The earliest study showed the accident rate on bike paths to be
2.6 times higher than that on streets. A 1994 study found the risk
of colliding with a motor vehicle to be 1.8 times greater for cyclists
riding on paths and sidewalks than for cyclists riding on adjacent
roadways. In 1996 studies of Ottawa and Toronto, the highest rates of
cyclist falls and injuries were on bike paths, trails and sidewalks.
Injuries on sidewalks were four to six times more frequent than on
roads.
How are these findings explained? First, bike paths are little more
than sidewalks serving pedestrians, joggers, in-line skaters, dog
owners, and others, all of whose lateral motion is incompatible with
the forward momentum of a bicycle. Collisions are inevitable. Second,
there is no escaping interaction with motor vehicles by cycling on paths.

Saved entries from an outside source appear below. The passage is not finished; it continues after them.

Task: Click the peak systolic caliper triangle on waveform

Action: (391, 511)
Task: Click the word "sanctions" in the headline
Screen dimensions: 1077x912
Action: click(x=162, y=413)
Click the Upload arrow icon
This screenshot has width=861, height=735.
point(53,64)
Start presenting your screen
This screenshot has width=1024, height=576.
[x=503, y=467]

Paths must intersect with roadways. These intersections are usually
adjacent to standard intersections, and that's where most traffic
accidents occur. Navigation of bike path intersections is more complex
and difficult thereby compounding the risk, particularly for inexperienced
cyclists. Third, risk increases when behaviour is unpredictable. On
roads, survival depends upon adherence to the rules of the road. Not
so on bike paths. A false sense of security makes cyclists feel safer,
consequently, following no particular rules, they behave unpredictably.

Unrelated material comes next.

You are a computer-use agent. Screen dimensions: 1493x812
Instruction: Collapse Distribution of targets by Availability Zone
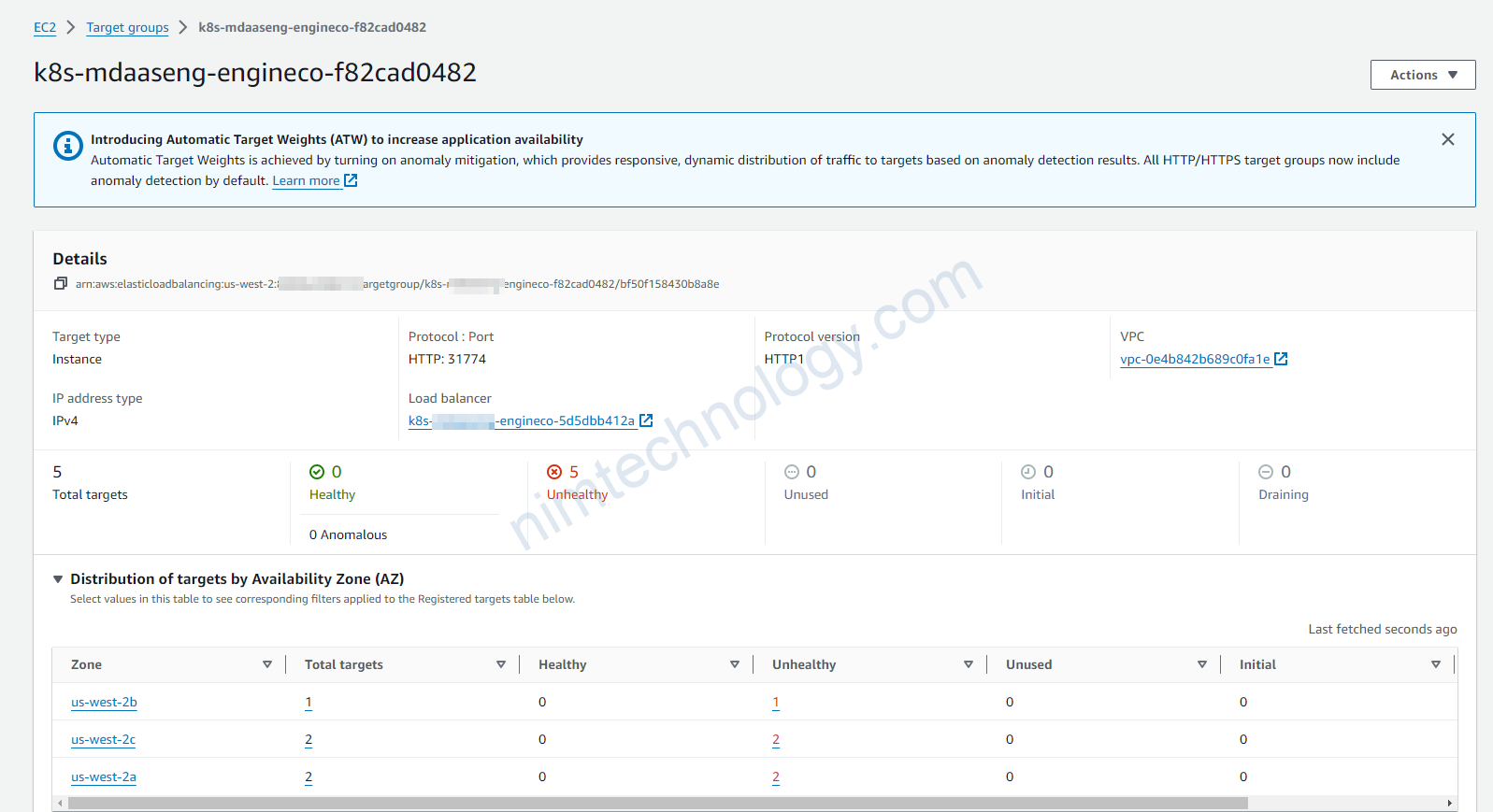pos(58,579)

Bike lanes - striped facilities on the roadway for use by cyclists -
are close relatives of bike paths. Allegedly, such lanes address cyclists'
fear of being hit from behind. Curiously, that is one of the least
frequent cause of cycling accidents. The majority of accidents involve
no cars at all. When cars are involved, most occur to the front or side
of cyclists, and result from turning manoeuvres at intersections and
driveways. Cyclists are largely at fault. The presence of bike lanes
exacerbates these problems, undermining well-proven driving protocols
and highway traffic laws.
Although there are few credible scientific data on the effect of bike
lane usage, bike lanes have fundamental engineering design faults
similar to bike paths. They produce similar results. Observational
studies show that cyclists and motorists are more confused and make
more errors where bike lanes exist. Bike lanes encourage practices
which leave cyclists vulnerable. For example, they invite cyclists
to overtake on the right, and to make left turns from the right side
of the road. At intersections, right-turning motorists have to traverse
the path of cyclists travelling straight in the bike lane.

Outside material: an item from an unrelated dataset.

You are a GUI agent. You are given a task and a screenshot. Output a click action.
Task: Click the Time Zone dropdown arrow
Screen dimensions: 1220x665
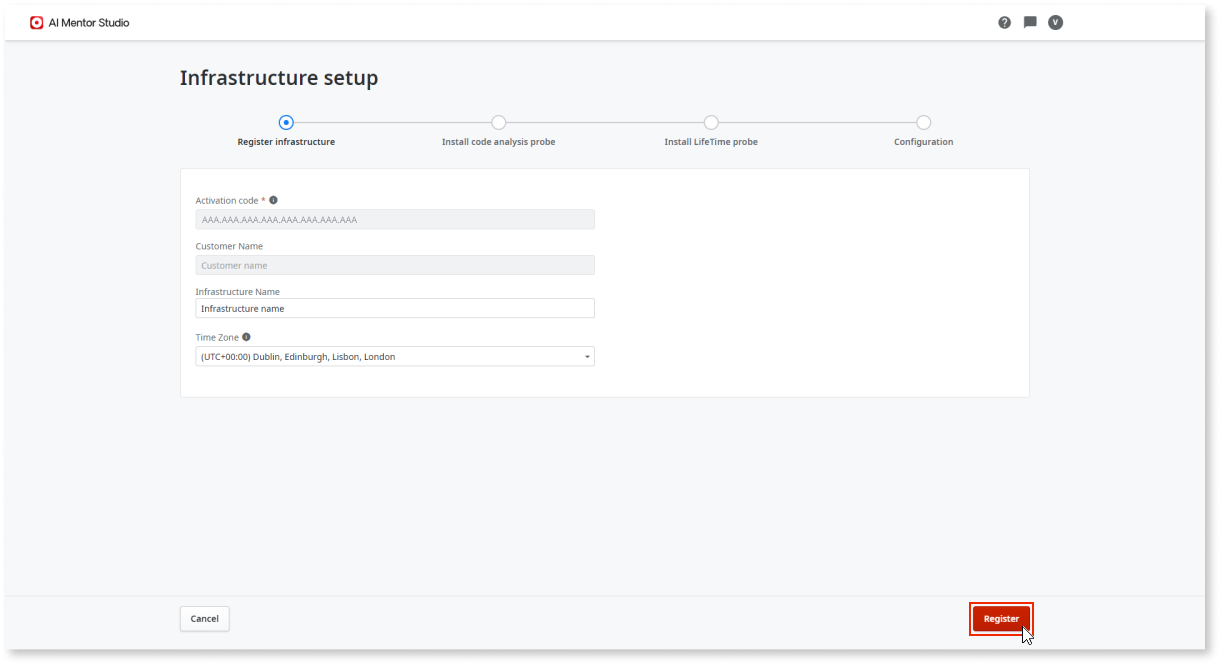[586, 356]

Bike lanes can be expensive, inefficient, and physically hazardous.
The additional costs of bike lanes on new roadways is approximately
$100,000 per kilometre. Removal of regular traffic lanes on existing
roads to make way for bike lanes reduces vehicle capacity and parking,
and moves congestion to parallel streets. Across Ontario, bike lanes
are characterized by broken pavement, potholes, sewer grates, hydro
poles, gravel, accumulated garbage, and other impediments to safe travel.
A cheaper and more efficient way of addressing cyclists' needs,
wider curb lanes, is virtually ignored because of the noise generated
by bike lane advocates. Add a half a metre to standard width curb
lanes and motorists can pass in the same lanes without causing
discomfort to cyclists. Wider curb lanes can be painted on most existing
roads simply by narrowing adjacent lanes. They do not reduce overall
passenger throughput and, from a safety point of view, do not complicate
existing vehicular operating procedures.
In highway traffic law, cyclists are accorded the rights and duties
as drivers of vehicles. These rights and duties are the basis of current
safe cycling education. The axiom in the cycling world that cyclists
fare best when they act and are treated as operators of vehicles is
well-founded. Research shows that vehicular cycling reduces the chance
of accident by 80%. Segregated bike lanes and bike paths convey the false
notion that vehicular cycling among other traffic is unsafe. Segregation
finds support among motorists who view cyclists as an inconvenience.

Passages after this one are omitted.